[Ksummit-2011-discuss] experience with the new arm-soc workflow (Was: Re: ARM Maintainers workshop at Kernel Summit) 2011

Arnd Bergmann arnd at arndb.de
Thu Aug 11 09:47:38 EDT 2011


On Saturday 06 August 2011, Uwe Kleine-König wrote:
> Hello,
> 
> On Sat, Aug 06, 2011 at 06:59:00AM -0700, Olof Johansson wrote:
> > I'd like to hear from Arnd what his experiences from this first merge
> > window were -- what worked well and where's room for improvement? Any
> > particular SoC workflow that should be tuned to make his life easier?
> > Where are the gaps where he needs help right now? And how did it work
> > out for the SoC maintainers?

I have actually submitted a proposal for LinuxCon for a session where
I would talk about the status and lessons learned so far.

My feeling with the 3.1 merge window was that it went better than I
had expected, once I actually started taking patches. I think initially
each of us (Nicolas, Thomas and me) was waiting for the others to
start doing something, and in the end it turned out to be me merging
almost all of the branches. I don't see this as a problem, but it
wasn't exactly how we had planned it initially.

> I'm neither Arnd nor a SoC maintainer, but another level further down
> (read: contributor).
> My thoughts about the fixes-cleanups-newfeatures separation is that it
> makes contributing harder than before.
> 
> Consider I want to contribute a series consisting of a cleanup and a new
> feature (that depends on the cleanup). And I want (or even need) to base
> this on (say) Sascha's imx tree that already has some other features.
> Now the cleanup patch should go on Sascha's (eventually empty) cleanup
> branch. But for the feature patch to go on top of both Sascha's feature
> branch and his new cleanup branch, he either needs so rebase his feature
> branch (which is (at least considered) bad) or he has to merge.
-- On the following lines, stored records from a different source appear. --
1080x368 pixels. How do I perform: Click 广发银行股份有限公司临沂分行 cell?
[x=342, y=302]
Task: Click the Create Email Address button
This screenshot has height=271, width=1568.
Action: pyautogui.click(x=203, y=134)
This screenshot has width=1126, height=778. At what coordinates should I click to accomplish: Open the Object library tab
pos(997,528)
I'd say
> merging is the correct approach, but the history tends to be more ugly
> than without the separation between cleanups and new features.
> And if Sascha wants to pull from me (opposed to apply the patches
> himself) he needs two merges. 
> (So it results in one merge more than before for both cases.)
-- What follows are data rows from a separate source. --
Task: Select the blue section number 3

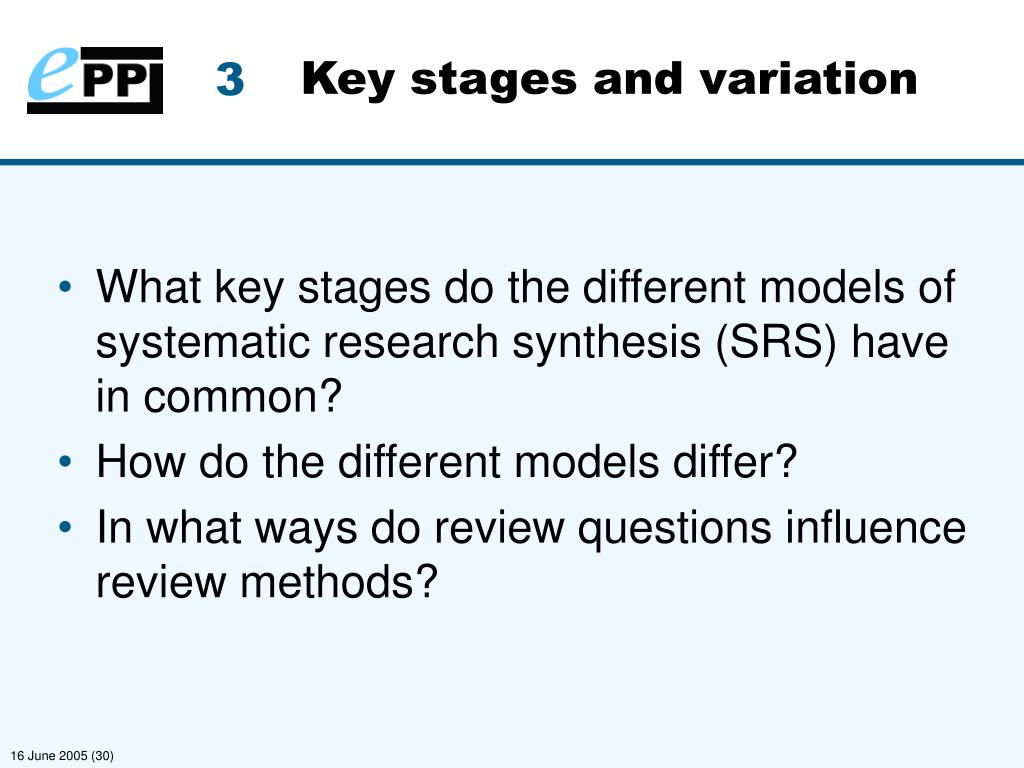Action: coord(231,80)
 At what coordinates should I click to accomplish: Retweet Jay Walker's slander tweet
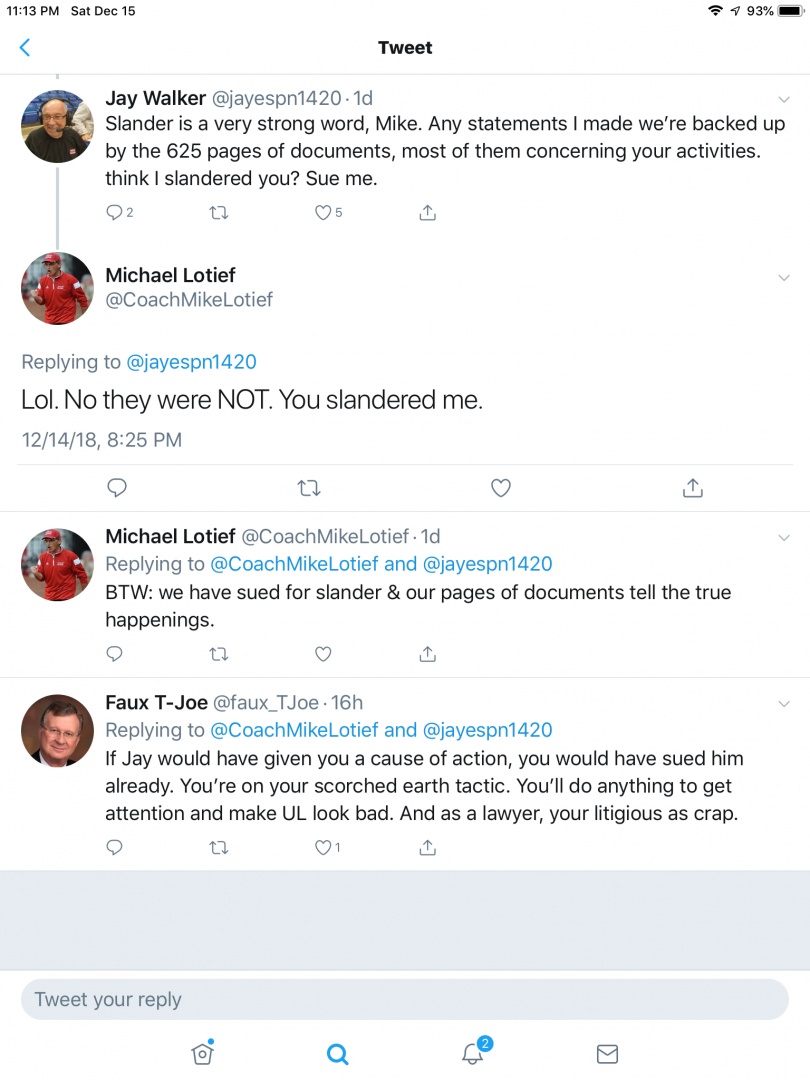click(219, 212)
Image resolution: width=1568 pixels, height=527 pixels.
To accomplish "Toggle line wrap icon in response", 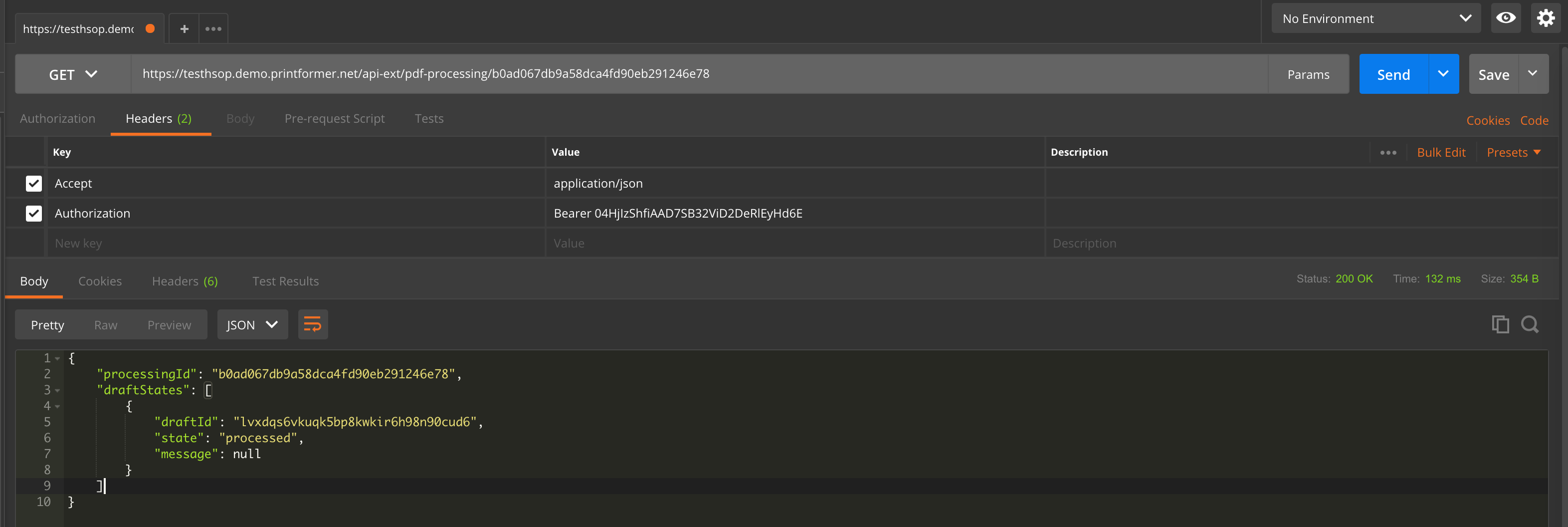I will pyautogui.click(x=312, y=324).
The main reason for starting this separation was to have logically
distinct sets of pull requests to send forward to Linus.
The problem that I'm facing here is that there are a lot of
cleanups (I expect more for 3.2 than there were for 3.1) that
cross all platforms and that have possible conflicts with all
the other per-soc branches.

I think the scenario that you have outlined is relatively rare
and also easily worked around by having multiple sets of branches,
like

1. bug fixes
2. cleanups
3. invasive feature 1
4. cleanups based on 3
5. feature 2, based on 4
6. bug fixes based on 5

etc.

> I'm not sure how welcomed these additional merges are by Linus.
> 
> The obvious (to me) ways out are:
>  a) Linus can live with these merges; or
>  b) drop the separation between cleanup and features; or
>  c) Sascha doesn't publish a (fast-forward-only) tree but works with
>     a patch queue or git-rebase; or
>  d) Sascha keeps my series separate from his other stuff and requests
>     Arnd to pull two (or more) cleanup branches and two (or more)
>     feature branches; or
>  e) Sascha needs something like topgit;
> 
> As this problem didn't occur yet in real life, there might be
> 
>  f) there is no real problem.
> 
> I fear a) and f) don't apply, I don't like c) and d) and I know
> Sascha won't like e).

I really want to see d). Having a single branch per feature is
not the ideal situation, I would much rather see multiple such
branches, so for each new feature, you do:

1. all necessary cleanups in one branch
2. the actual new non-cleanup code, based on that branch

When a platform maintainer submits cleanups, it's normally ok
to have them all in one branch, since I expect them to be
totally uncontroversial.

For the features, I want to see one branch per major feature in
the arm-soc tree, which means that these branches need to come
through the platform maintainer tree separately. Moreover, we
often have dependencies between some features in the architecture
tree and code going through other trees (gpio, devicetree, mmc, ...).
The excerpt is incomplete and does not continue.